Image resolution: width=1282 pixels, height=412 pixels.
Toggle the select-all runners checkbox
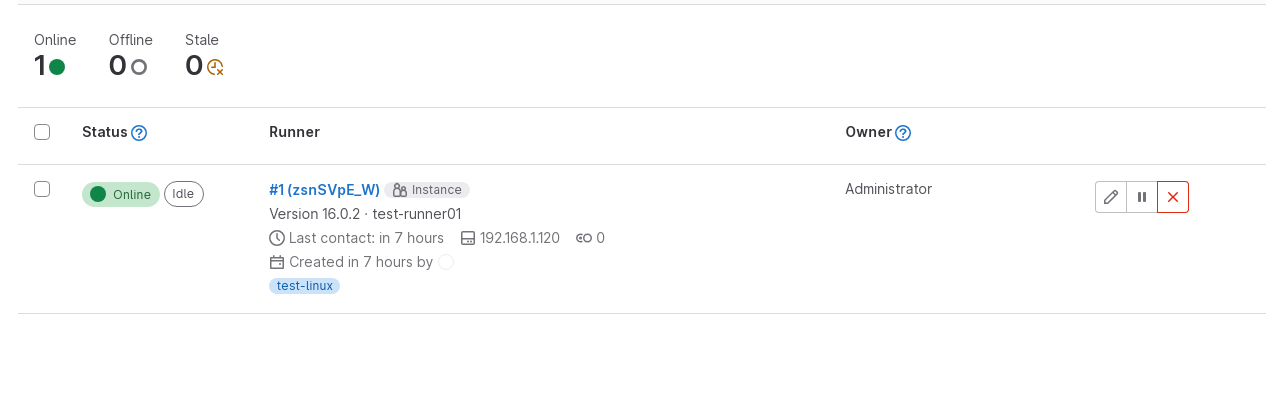tap(42, 132)
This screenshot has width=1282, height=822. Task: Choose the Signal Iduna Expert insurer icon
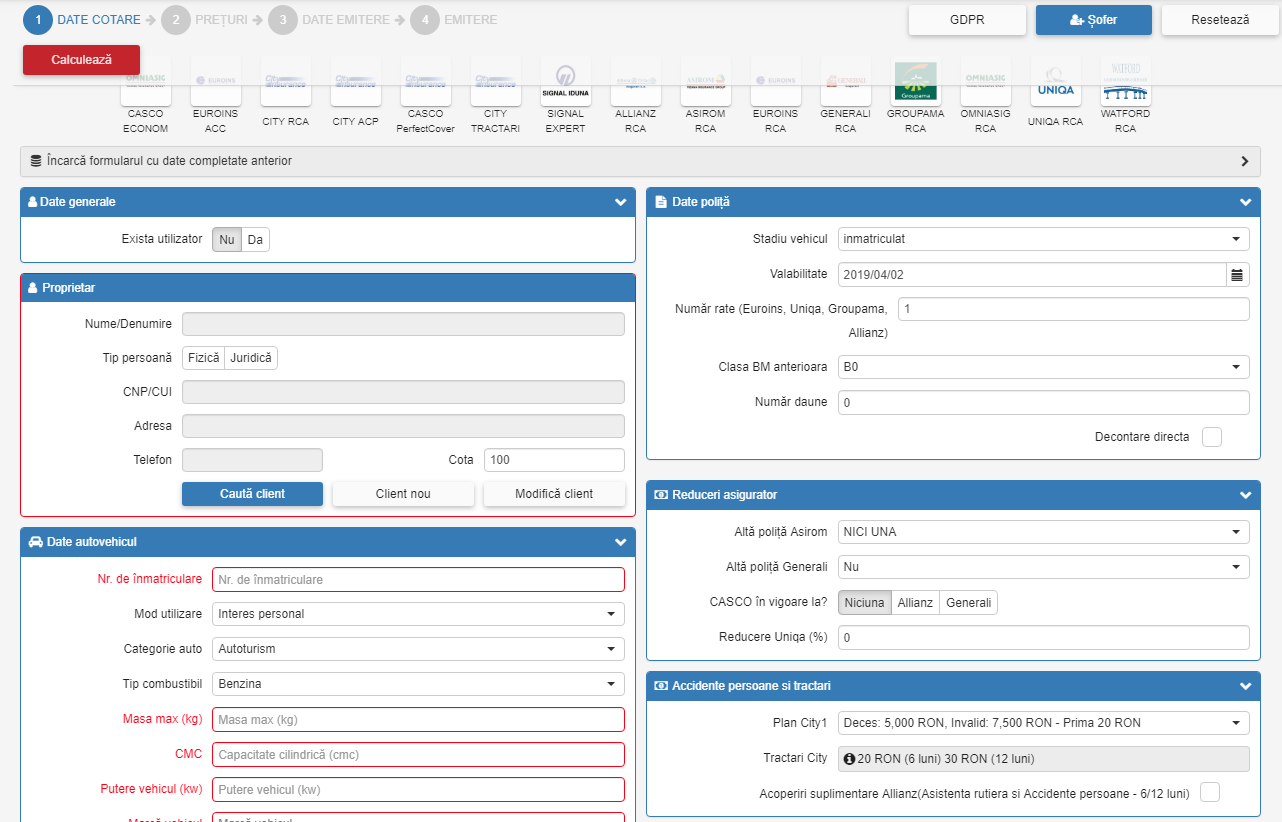[x=565, y=83]
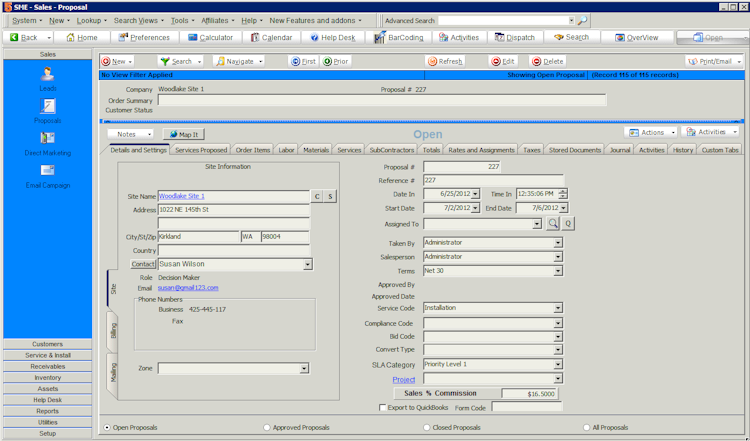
——————
Copy the data above line for line, with no changes, and leave out the pictures.

Image resolution: width=1282 pixels, height=412 pixels.
Toggle the select-all runners checkbox
tap(42, 132)
This screenshot has width=1282, height=822. Task: Choose the Signal Iduna Expert insurer icon
[x=565, y=83]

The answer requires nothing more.